#### Text under study:
★ ★ ★

MONTGOMERY, AL (WSFA) - When you mention the name United Way that conjures up the image of people helping people, but things have changed dramatically for one of its best known employees. Over the last 18 years, he's helped raise millions for agencies in town and now he finds himself calling on one of them during his time of need.
Hank Schmitt was planning to retire after 20 years at United Way but now he's learned he won't make it. "August 5th is when the doctors - I was laying in the hospital bed - said OK. We're calling in Hospice. We can't do anything else."
And, the reasons why doctors said that are even more scary.
"My diagnosis is......congestive heart failure and with a Hospice diagnosis.....the presumption, I guess you could say or the guess is that, August the 5th I got six months left."
Schmitt was often the face of the United Way agencies here at channel 12 whenever there was a hurricane or severe weather. While he was helping people then he's now learning how to help himself.
He must use a breathing machine four times a day, and estimates he takes about 20 pills everyday. He also carries oxygen with him 24-7. And, he's had to - stop - doing a few things even though he says he's waited too late. "Probably last year I had to face the fact that I've had a life long romance with food. Obviously, food's not bad but back in the day when I could eat three or four cheeseburgers at a sitting - that ain't good for anybody," says Schmitt.

★ ★ ★

#### Collected data:
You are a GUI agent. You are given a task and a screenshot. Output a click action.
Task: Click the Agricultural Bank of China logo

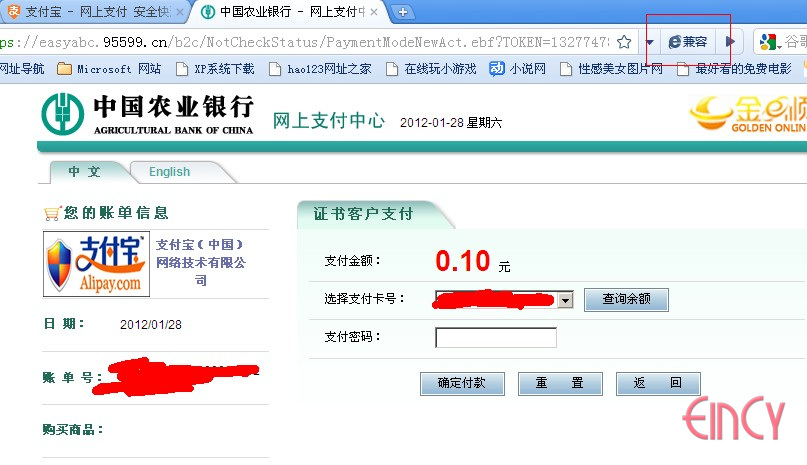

★ ★ ★

#### Task objective:
Pick up the news story about Hank Schmitt and keep writing from where it stops. The lines have nothing to do with the news story about Hank Schmitt.

#### Solved exercise:
He weighs more than 300 pounds and those years of excessive eating, smoking and drinking have all taken their toll maybe costing him his life.
"A lot of people, and I suspect some of the people listening to this are smoking and eating too much maybe drinking too much. They say, oh well, I'll stop tomorrow. Stop today! Don't wait until tomorrow because you may find yourself flat on your back looking at an emergency room ceiling."
Hank Schmitt is preparing for his death and he plans to help others when he passes away. He wants no casket or body at his funeral because he's donating his body to the University of Alabama Medical School in Birmingham. That's so, he says, doctors can learn the skills to help other people down the road.